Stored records
□ □ □ □ □ □ □

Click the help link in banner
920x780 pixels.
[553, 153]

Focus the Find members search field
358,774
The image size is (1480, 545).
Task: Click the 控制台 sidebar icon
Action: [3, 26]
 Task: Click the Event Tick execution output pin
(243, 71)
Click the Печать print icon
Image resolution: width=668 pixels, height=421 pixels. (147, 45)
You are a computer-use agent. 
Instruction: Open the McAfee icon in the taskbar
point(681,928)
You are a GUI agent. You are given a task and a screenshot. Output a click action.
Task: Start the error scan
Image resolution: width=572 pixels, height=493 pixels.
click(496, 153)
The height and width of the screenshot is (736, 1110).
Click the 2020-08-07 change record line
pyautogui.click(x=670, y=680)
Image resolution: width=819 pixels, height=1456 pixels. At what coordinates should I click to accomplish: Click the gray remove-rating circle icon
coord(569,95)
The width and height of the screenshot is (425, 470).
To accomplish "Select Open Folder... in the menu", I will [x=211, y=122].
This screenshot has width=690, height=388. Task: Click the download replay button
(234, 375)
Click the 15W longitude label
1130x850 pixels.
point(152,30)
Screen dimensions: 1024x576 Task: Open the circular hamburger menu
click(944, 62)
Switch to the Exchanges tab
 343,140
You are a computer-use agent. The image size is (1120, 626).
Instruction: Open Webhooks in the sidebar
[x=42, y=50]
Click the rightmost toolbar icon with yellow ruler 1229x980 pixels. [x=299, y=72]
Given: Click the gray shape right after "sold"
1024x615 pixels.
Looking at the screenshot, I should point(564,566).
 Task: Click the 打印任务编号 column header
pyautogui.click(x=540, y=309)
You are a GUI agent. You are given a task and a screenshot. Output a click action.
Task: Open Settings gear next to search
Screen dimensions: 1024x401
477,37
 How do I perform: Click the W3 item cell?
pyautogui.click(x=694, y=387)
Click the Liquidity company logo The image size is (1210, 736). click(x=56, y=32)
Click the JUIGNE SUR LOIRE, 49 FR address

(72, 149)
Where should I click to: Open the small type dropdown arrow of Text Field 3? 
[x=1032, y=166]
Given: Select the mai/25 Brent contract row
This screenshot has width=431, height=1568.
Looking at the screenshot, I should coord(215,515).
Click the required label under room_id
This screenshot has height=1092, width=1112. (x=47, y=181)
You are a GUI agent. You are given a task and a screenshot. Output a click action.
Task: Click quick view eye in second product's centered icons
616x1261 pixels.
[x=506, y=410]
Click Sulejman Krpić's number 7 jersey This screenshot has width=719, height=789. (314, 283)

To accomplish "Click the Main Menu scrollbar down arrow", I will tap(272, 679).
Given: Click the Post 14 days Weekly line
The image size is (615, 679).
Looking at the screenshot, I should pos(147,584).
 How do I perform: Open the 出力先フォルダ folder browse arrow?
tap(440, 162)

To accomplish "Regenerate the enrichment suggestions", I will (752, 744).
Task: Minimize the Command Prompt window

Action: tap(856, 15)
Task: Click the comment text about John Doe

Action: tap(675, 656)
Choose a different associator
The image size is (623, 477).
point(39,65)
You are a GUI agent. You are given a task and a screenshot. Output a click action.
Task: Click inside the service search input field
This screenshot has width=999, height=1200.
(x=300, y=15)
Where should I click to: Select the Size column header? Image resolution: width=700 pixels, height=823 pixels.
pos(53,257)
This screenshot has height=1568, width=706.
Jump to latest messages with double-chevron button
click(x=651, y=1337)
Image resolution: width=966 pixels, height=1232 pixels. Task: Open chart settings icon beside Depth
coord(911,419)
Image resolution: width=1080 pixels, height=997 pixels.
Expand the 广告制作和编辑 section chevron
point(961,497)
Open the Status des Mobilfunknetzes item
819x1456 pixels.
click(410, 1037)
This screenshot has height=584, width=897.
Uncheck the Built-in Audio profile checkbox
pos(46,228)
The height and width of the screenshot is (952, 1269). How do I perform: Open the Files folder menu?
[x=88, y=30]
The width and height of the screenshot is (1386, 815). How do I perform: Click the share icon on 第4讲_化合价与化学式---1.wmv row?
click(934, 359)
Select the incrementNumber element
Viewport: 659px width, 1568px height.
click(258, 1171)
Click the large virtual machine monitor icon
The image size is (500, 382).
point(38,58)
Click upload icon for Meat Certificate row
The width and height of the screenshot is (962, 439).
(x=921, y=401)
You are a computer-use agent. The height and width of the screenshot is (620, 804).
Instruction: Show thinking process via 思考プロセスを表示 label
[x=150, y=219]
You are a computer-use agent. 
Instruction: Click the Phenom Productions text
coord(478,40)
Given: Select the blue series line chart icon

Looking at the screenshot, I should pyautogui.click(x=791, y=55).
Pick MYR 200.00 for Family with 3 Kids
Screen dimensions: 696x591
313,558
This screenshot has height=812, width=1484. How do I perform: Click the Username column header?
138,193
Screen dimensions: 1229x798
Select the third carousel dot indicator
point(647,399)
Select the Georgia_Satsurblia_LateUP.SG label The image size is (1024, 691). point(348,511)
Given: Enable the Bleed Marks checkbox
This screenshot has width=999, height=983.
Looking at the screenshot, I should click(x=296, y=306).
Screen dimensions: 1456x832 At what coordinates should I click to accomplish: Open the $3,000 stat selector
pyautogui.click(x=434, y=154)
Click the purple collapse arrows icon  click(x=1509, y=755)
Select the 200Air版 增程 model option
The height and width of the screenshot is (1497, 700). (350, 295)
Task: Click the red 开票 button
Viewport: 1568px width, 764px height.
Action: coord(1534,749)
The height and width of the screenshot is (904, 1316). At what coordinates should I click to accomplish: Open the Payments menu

□ □ □ □ □ □ □

What you should do: Write down every line of the data exactly as it appears above.

Result:
Click the help link in banner
920x780 pixels.
[553, 153]

Focus the Find members search field
358,774
The image size is (1480, 545).
Task: Click the 控制台 sidebar icon
Action: [3, 26]
 Task: Click the Event Tick execution output pin
(243, 71)
Click the Печать print icon
Image resolution: width=668 pixels, height=421 pixels. (147, 45)
You are a computer-use agent. 
Instruction: Open the McAfee icon in the taskbar
point(681,928)
You are a GUI agent. You are given a task and a screenshot. Output a click action.
Task: Start the error scan
Image resolution: width=572 pixels, height=493 pixels.
click(496, 153)
The height and width of the screenshot is (736, 1110).
Click the 2020-08-07 change record line
pyautogui.click(x=670, y=680)
Image resolution: width=819 pixels, height=1456 pixels. At what coordinates should I click to accomplish: Click the gray remove-rating circle icon
coord(569,95)
The width and height of the screenshot is (425, 470).
To accomplish "Select Open Folder... in the menu", I will [x=211, y=122].
This screenshot has width=690, height=388. Task: Click the download replay button
(234, 375)
Click the 15W longitude label
1130x850 pixels.
point(152,30)
Screen dimensions: 1024x576 Task: Open the circular hamburger menu
click(944, 62)
Switch to the Exchanges tab
 343,140
You are a computer-use agent. The image size is (1120, 626).
Instruction: Open Webhooks in the sidebar
[x=42, y=50]
Click the rightmost toolbar icon with yellow ruler 1229x980 pixels. [x=299, y=72]
Given: Click the gray shape right after "sold"
1024x615 pixels.
Looking at the screenshot, I should point(564,566).
 Task: Click the 打印任务编号 column header
pyautogui.click(x=540, y=309)
You are a GUI agent. You are given a task and a screenshot. Output a click action.
Task: Open Settings gear next to search
Screen dimensions: 1024x401
477,37
 How do I perform: Click the W3 item cell?
pyautogui.click(x=694, y=387)
Click the Liquidity company logo The image size is (1210, 736). click(x=56, y=32)
Click the JUIGNE SUR LOIRE, 49 FR address

(72, 149)
Where should I click to: Open the small type dropdown arrow of Text Field 3? 
[x=1032, y=166]
Given: Select the mai/25 Brent contract row
This screenshot has width=431, height=1568.
Looking at the screenshot, I should coord(215,515).
Click the required label under room_id
This screenshot has height=1092, width=1112. (x=47, y=181)
You are a GUI agent. You are given a task and a screenshot. Output a click action.
Task: Click quick view eye in second product's centered icons
616x1261 pixels.
[x=506, y=410]
Click Sulejman Krpić's number 7 jersey This screenshot has width=719, height=789. (314, 283)

To accomplish "Click the Main Menu scrollbar down arrow", I will tap(272, 679).
Given: Click the Post 14 days Weekly line
The image size is (615, 679).
Looking at the screenshot, I should pos(147,584).
 How do I perform: Open the 出力先フォルダ folder browse arrow?
tap(440, 162)

To accomplish "Regenerate the enrichment suggestions", I will (752, 744).
Task: Minimize the Command Prompt window

Action: tap(856, 15)
Task: Click the comment text about John Doe

Action: tap(675, 656)
Choose a different associator
The image size is (623, 477).
point(39,65)
You are a GUI agent. You are given a task and a screenshot. Output a click action.
Task: Click inside the service search input field
This screenshot has width=999, height=1200.
(x=300, y=15)
Where should I click to: Select the Size column header? Image resolution: width=700 pixels, height=823 pixels.
pos(53,257)
This screenshot has height=1568, width=706.
Jump to latest messages with double-chevron button
click(x=651, y=1337)
Image resolution: width=966 pixels, height=1232 pixels. Task: Open chart settings icon beside Depth
coord(911,419)
Image resolution: width=1080 pixels, height=997 pixels.
Expand the 广告制作和编辑 section chevron
point(961,497)
Open the Status des Mobilfunknetzes item
819x1456 pixels.
click(410, 1037)
This screenshot has height=584, width=897.
Uncheck the Built-in Audio profile checkbox
pos(46,228)
The height and width of the screenshot is (952, 1269). How do I perform: Open the Files folder menu?
[x=88, y=30]
The width and height of the screenshot is (1386, 815). How do I perform: Click the share icon on 第4讲_化合价与化学式---1.wmv row?
click(934, 359)
Select the incrementNumber element
Viewport: 659px width, 1568px height.
click(258, 1171)
Click the large virtual machine monitor icon
The image size is (500, 382).
point(38,58)
Click upload icon for Meat Certificate row
The width and height of the screenshot is (962, 439).
(x=921, y=401)
You are a computer-use agent. The height and width of the screenshot is (620, 804).
Instruction: Show thinking process via 思考プロセスを表示 label
[x=150, y=219]
You are a computer-use agent. 
Instruction: Click the Phenom Productions text
coord(478,40)
Given: Select the blue series line chart icon

Looking at the screenshot, I should pyautogui.click(x=791, y=55).
Pick MYR 200.00 for Family with 3 Kids
Screen dimensions: 696x591
313,558
This screenshot has height=812, width=1484. How do I perform: Click the Username column header?
138,193
Screen dimensions: 1229x798
Select the third carousel dot indicator
point(647,399)
Select the Georgia_Satsurblia_LateUP.SG label The image size is (1024, 691). point(348,511)
Given: Enable the Bleed Marks checkbox
This screenshot has width=999, height=983.
Looking at the screenshot, I should click(x=296, y=306).
Screen dimensions: 1456x832 At what coordinates should I click to accomplish: Open the $3,000 stat selector
pyautogui.click(x=434, y=154)
Click the purple collapse arrows icon  click(x=1509, y=755)
Select the 200Air版 增程 model option
The height and width of the screenshot is (1497, 700). (350, 295)
Task: Click the red 开票 button
Viewport: 1568px width, 764px height.
Action: coord(1534,749)
The height and width of the screenshot is (904, 1316). At what coordinates should I click to accomplish: Open the Payments menu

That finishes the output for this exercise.